For nearly seventy years, he had believed he was the son of a lowly Charioteer. He had struggled with casteism for every privilege reserved for higher castes: education, power and rightful recognition as the world’s best warrior. But the world had jeered at him, declining him a single chance to show his true mettle, simply because he wasn’t born in a Kshatriya family. If it wasn’t for Prince Duryodhan who made him the king of Angadesh, he would be scrubbing horses and sleeping in stables.

And today, when Prince Duryodhan has given him the chance to lead his army in the greatest of all wars against his illegitimate cousins–the Pandavas, the war that may finally give him the recognition he had always craved for…

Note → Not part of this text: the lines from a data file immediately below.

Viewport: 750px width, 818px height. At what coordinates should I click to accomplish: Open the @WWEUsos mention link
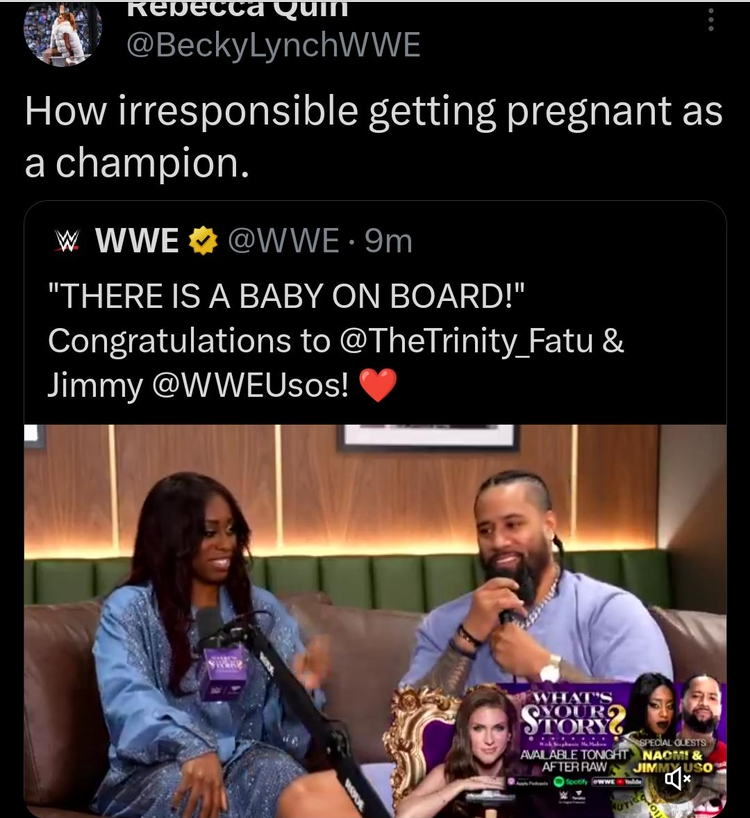(250, 386)
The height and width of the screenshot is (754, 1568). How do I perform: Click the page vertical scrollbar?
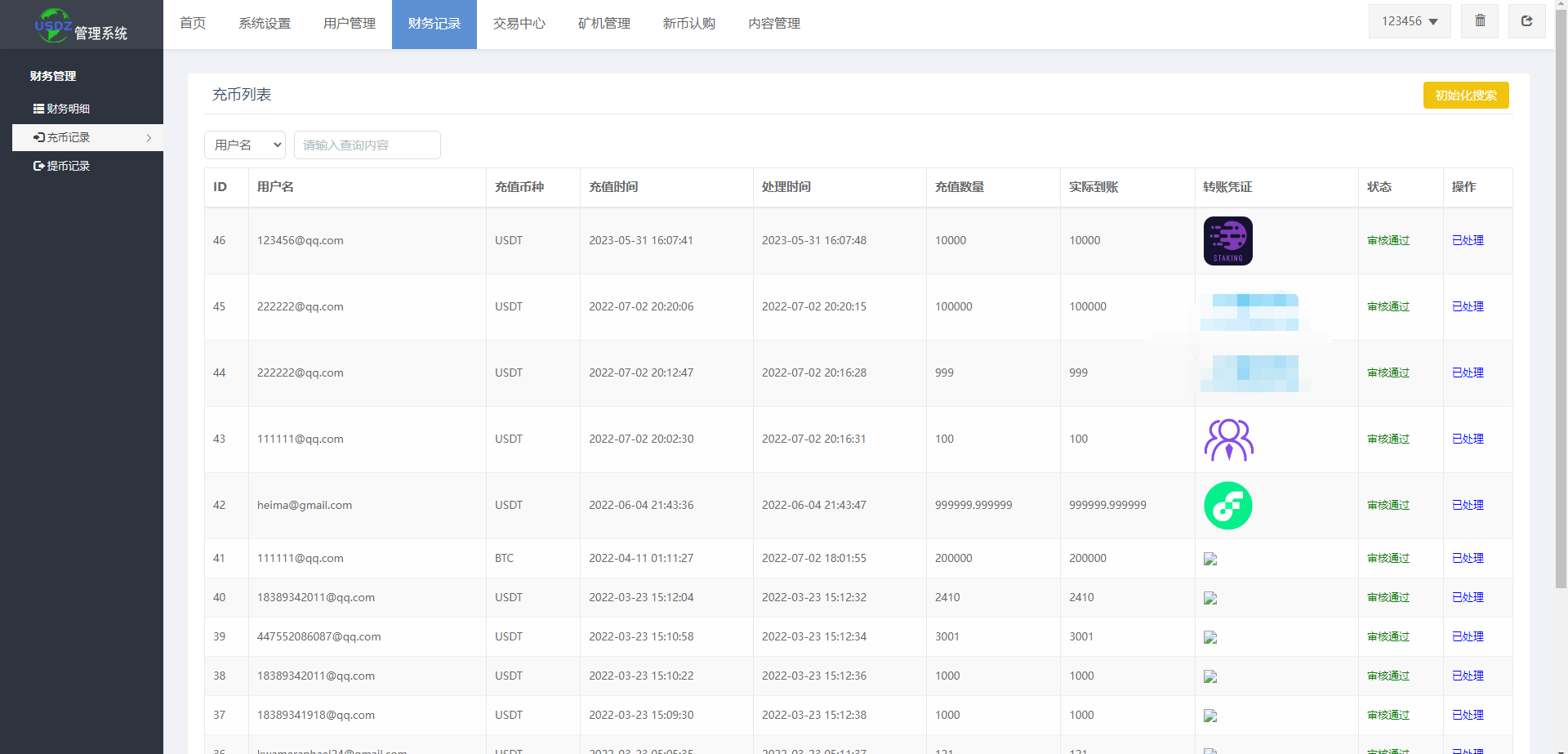tap(1561, 327)
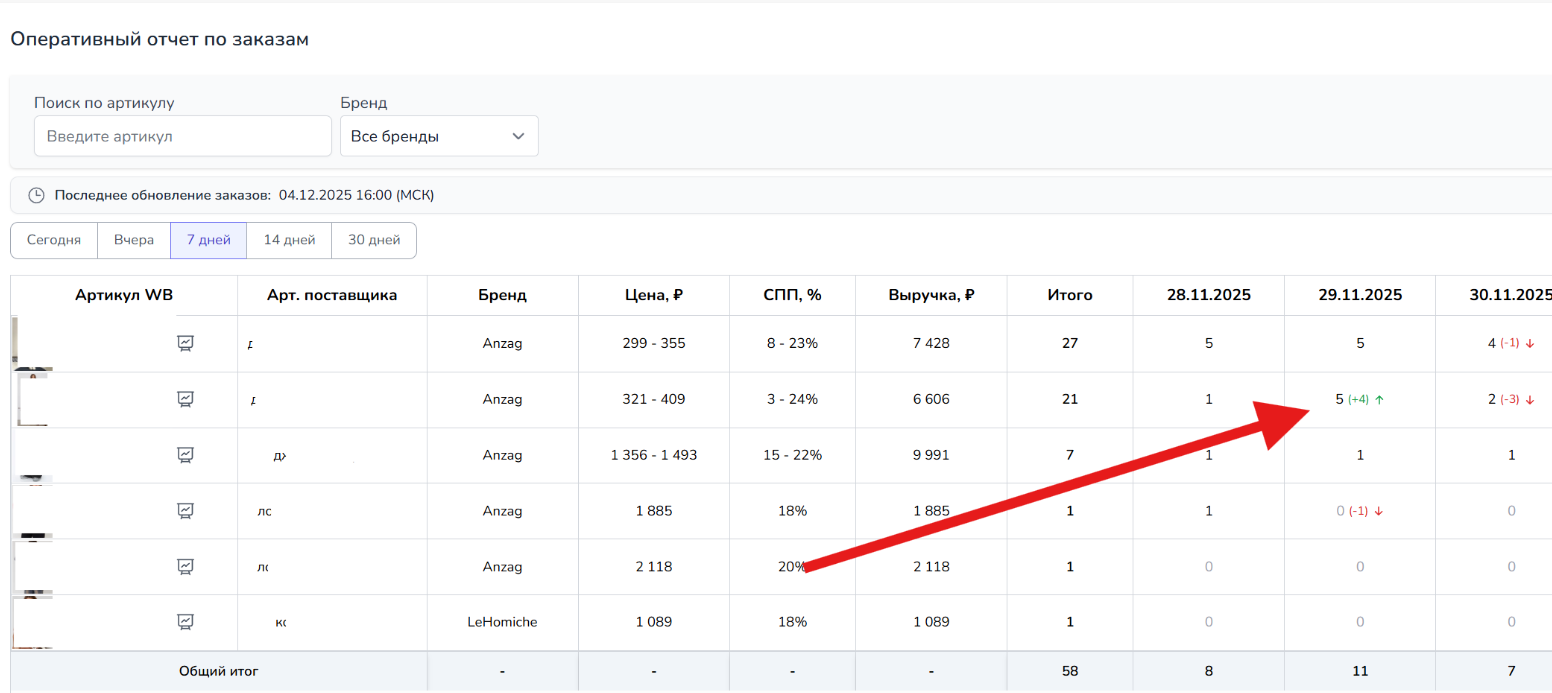
Task: Click chart icon in the 1 885 price row
Action: [185, 511]
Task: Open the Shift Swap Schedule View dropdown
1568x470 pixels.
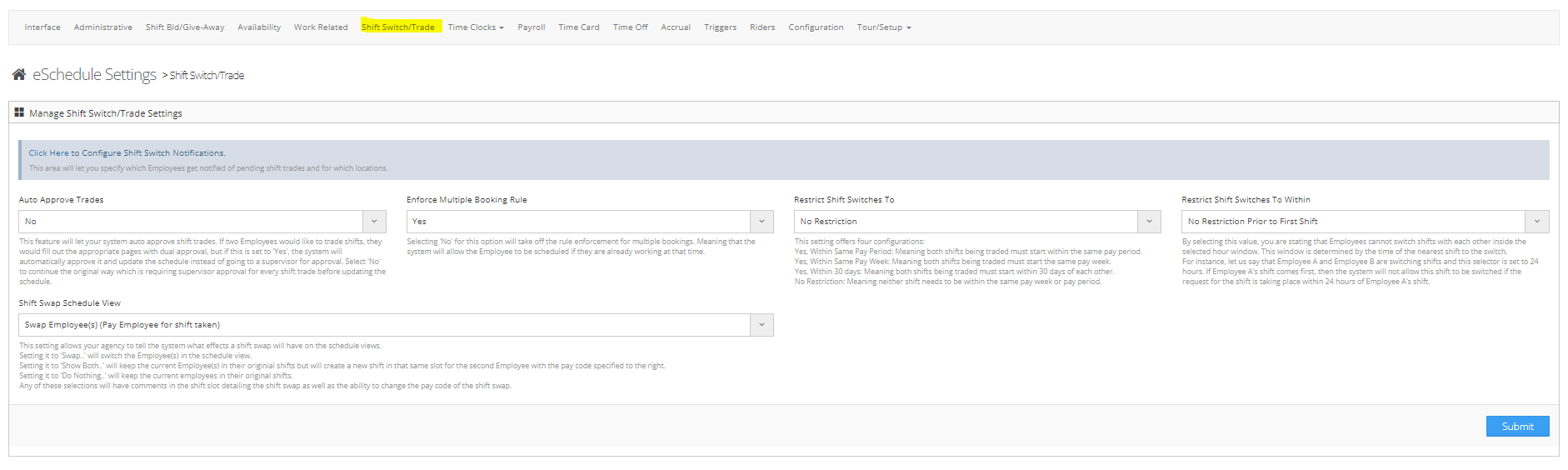Action: 395,325
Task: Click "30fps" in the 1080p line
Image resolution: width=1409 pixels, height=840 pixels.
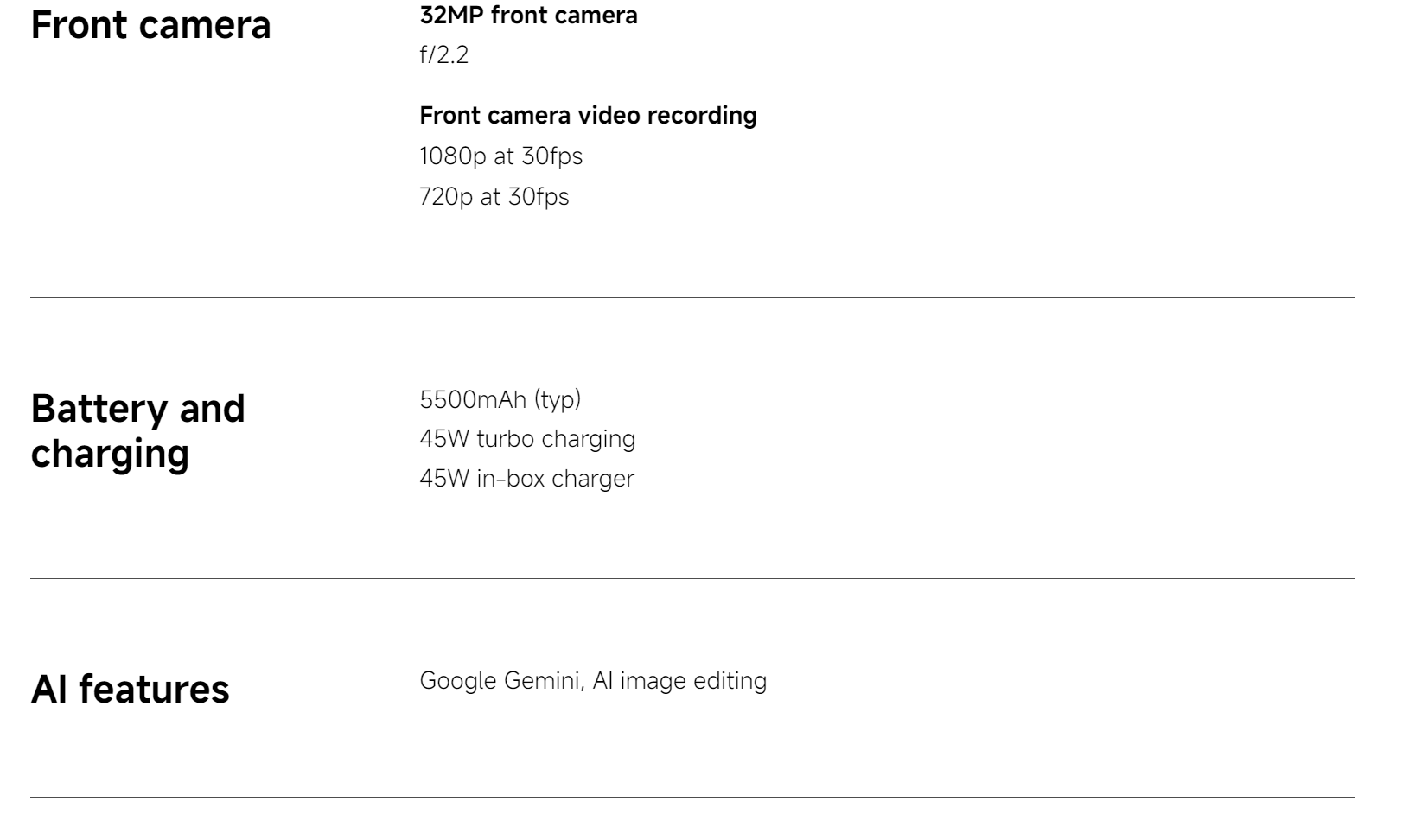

He had arrived at the river to pray to the Sun God as usual, and there he was, standing in all his glory, to tell him that he was a Prince, a Kshatriya, a demi-god…

And a bastard!

He couldn’t remember how many times in his life had he wished to have the royal blood, so that he could be an equal of his best friend. Now he did–as the eldest son of Rajmata Kunti, born while she was still unmarried. She still has a brood of five similar sons, the Pandavas, ‘blessings’ from five gods after her marriage to the impotent King Pandu. Her husband had approved of them. He, on the other hand, was born before marriage and she had cast him away in the river.

He had never hated Arjun so much before–his arch-enemy was now his step-brother. She had kept him and the other four sons, raised them as kind princes and capable warriors who were respected and loved by all, while he lived his life as Duryodhan’s lapdog. He might be a king, but his subjects clearly didn’t approve.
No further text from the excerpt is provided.